I am continually fascinated by the amazing stories a postal cover can tell us, its route, the places it passes through, and even the times of arrival and departure from said places. And of course the stamps affixed to the cover can also tell a story. Recently I purchased a cover that, in my opinion, has a fantastic tale to tell. Let's listen closely to see what it has to say...
Before the full cover is revealed, first, let's consider the stamps affixed to the cover.
On the left we have a stamp featuring an Morane-Saulnier MS 760 light aircraft. This stamp was issued 11 January 1960 as part of a four stamp Airmail series. The stamp was designed and engraved by Pierre Gandon. Incidentally, this is the second printing of this stamp. It was first issued 16 February 1969, bearing a value of 300f (old francs). The stamp on the right features the Isle of Gosier, Guadeloupe. It has a face value of 1f and was issued on 22 June 1970. This lovely stamp was designed and engraved by Pierre Béquet. These two stamps give the cover a total face value of 4f.
Now we can reveal the entire cover!
A beauty, isn't it! Immediately apparent from the front of the cover is that it was sent express, which probably accounts for the high franking of 4f, and that it was sent to two different locations. But more on that in a moment. From the two cancels tying the stamps to the cover, we see that it was posted on 17 August 1971 from La Faloise, Somme at 4pm. Interestingly, one of the stamps on this cover is over ten years old! Perhaps pulled from an old horde?
Now we can turn our attention to the reverse of the cover in order to decipher the journey it took.
According to the cancels, the cover's first trip took place between 17-18 August. It left Somme at 4pm and arrived at Paris Gare du Nord at 8pm. Later that night it then left Paris Gare du Nord at 11:30pm. Its next destination was Rueil-Malmaison (Ile de la Cite, Paris) on the 18 August at 6am. The map below gives an idea of its journey.

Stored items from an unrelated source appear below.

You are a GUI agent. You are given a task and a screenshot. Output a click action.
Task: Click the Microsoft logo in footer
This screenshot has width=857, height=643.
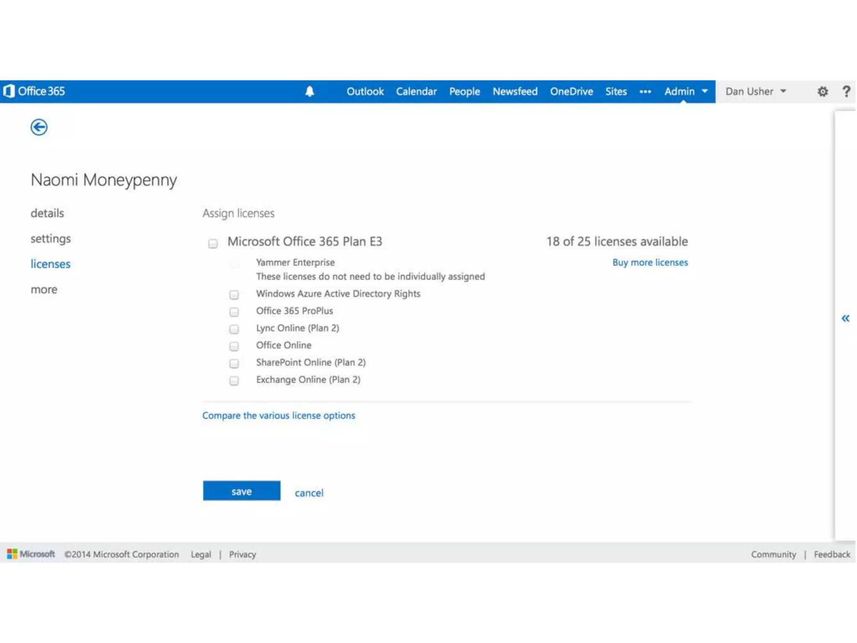31,554
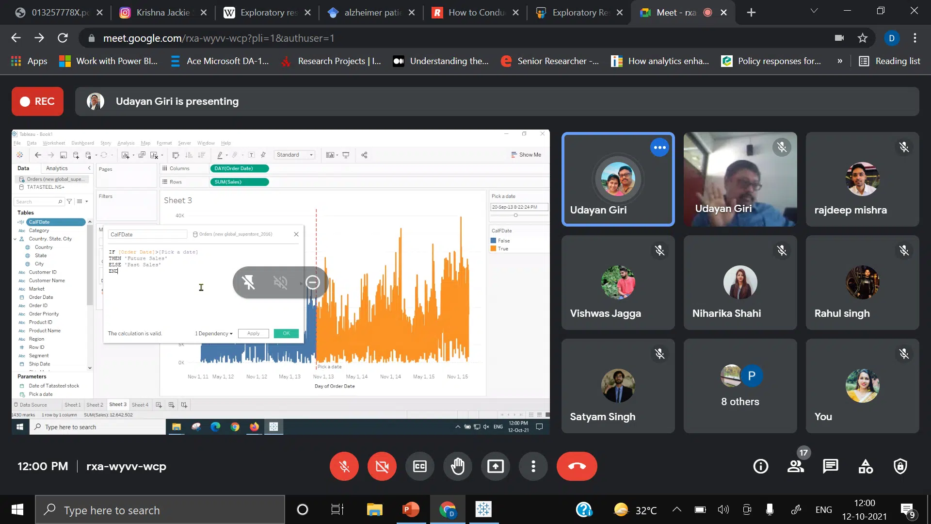
Task: Show everyone participants panel
Action: [x=795, y=466]
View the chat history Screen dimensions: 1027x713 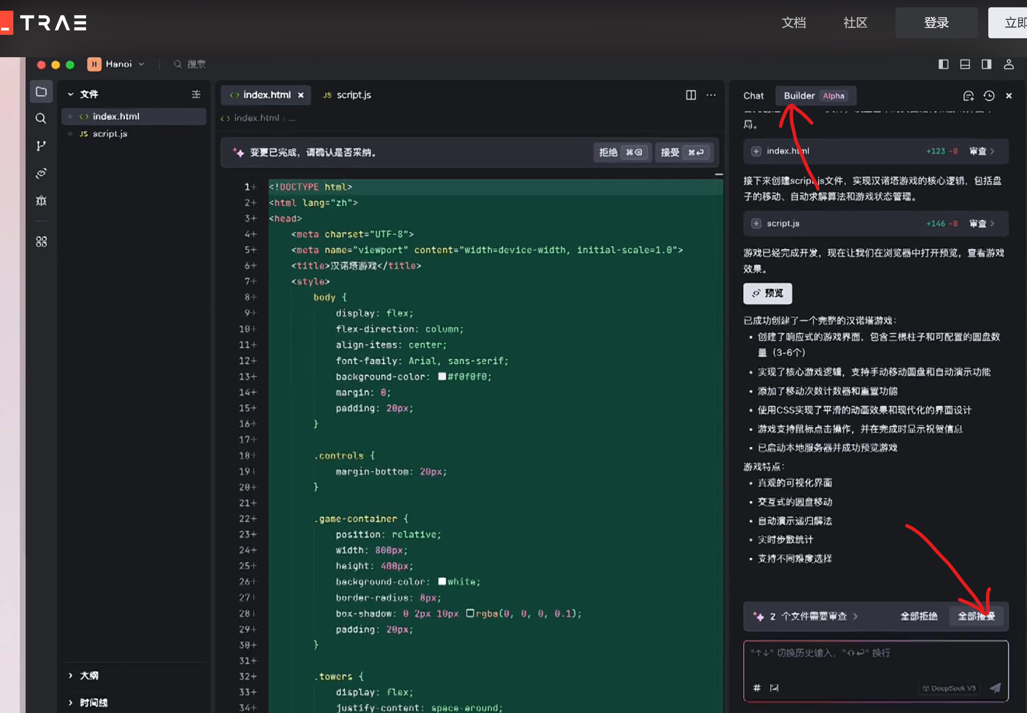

Then something happened. Either the person was no longer at that address or they wanted the letter sent on. Whatever the case, the cover was again checked in at Rueil-Malmaison post office and was on its way again at 4:45pm that same afternoon.

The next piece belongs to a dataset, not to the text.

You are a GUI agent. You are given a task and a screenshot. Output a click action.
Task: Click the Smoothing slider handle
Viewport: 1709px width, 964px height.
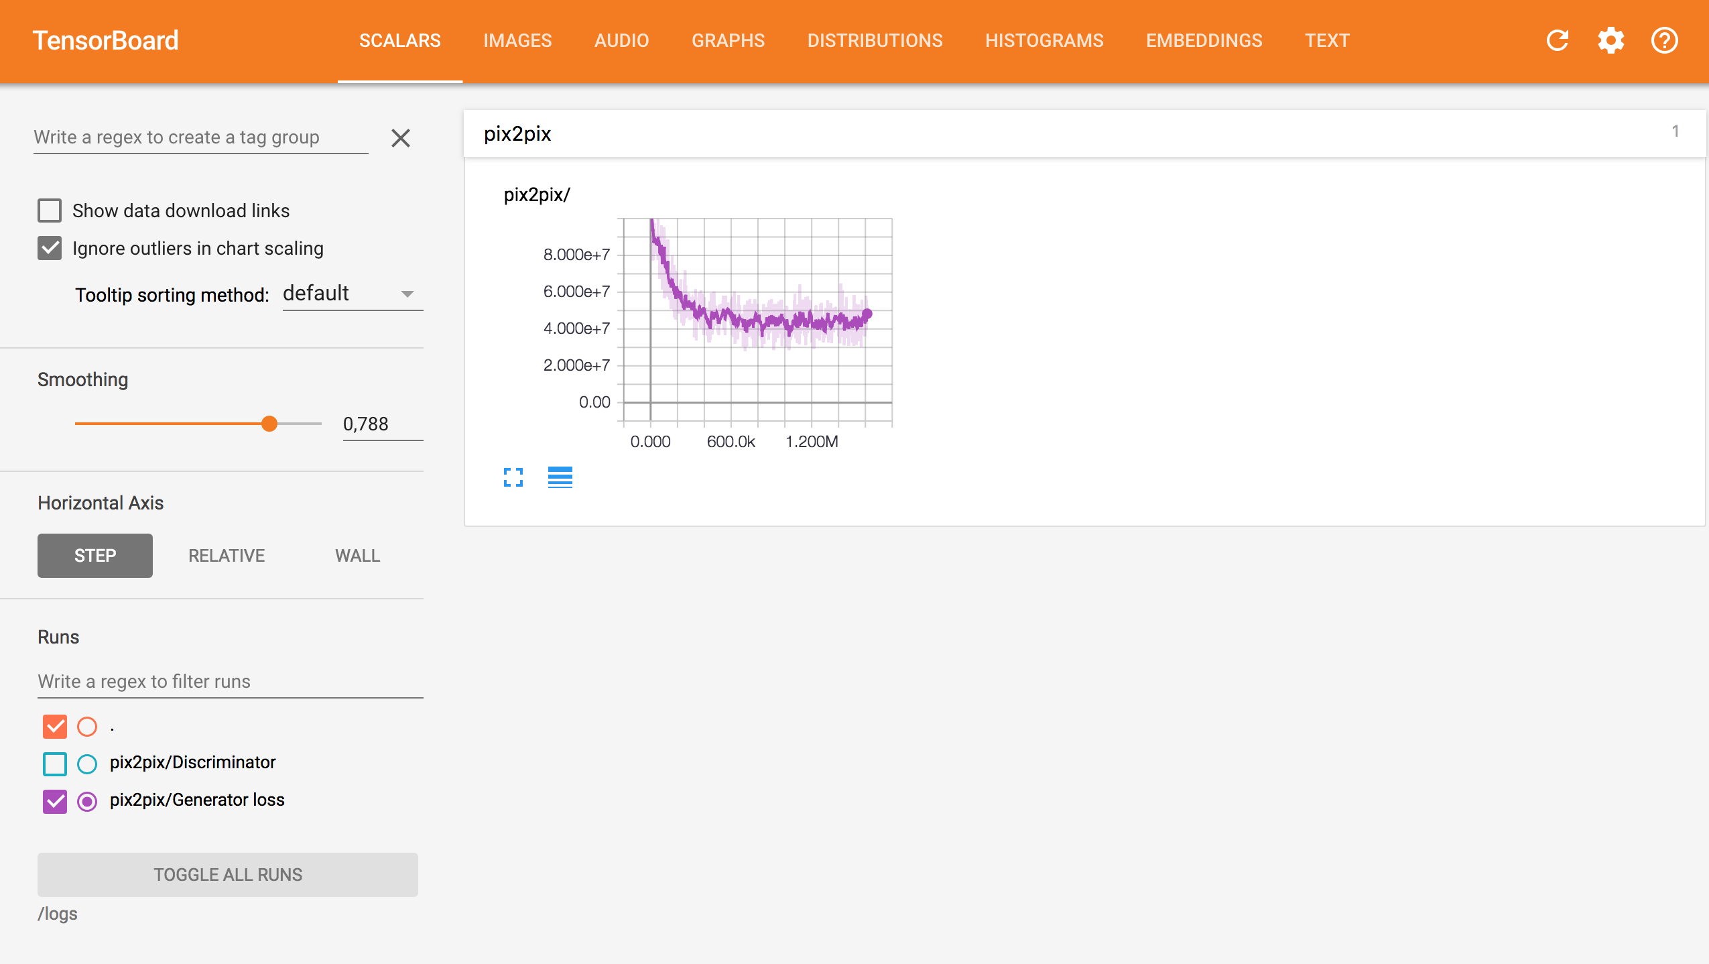tap(269, 424)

Now the cover takes a much longer journey, all the way to 74 Boulevard Chanard, Quiberon, where it arrives on the 20 August at 7pm. See the map below.
Interestingly, the cover seems to have had a short stopover at a sorting centre. Unfortunately I am unable to work out where the sorting centre is. If anyone out there has any idea where the below sorting centre is located, I'd love to hear from you.
Wow! What a journey. This is precisely why I love covers so much.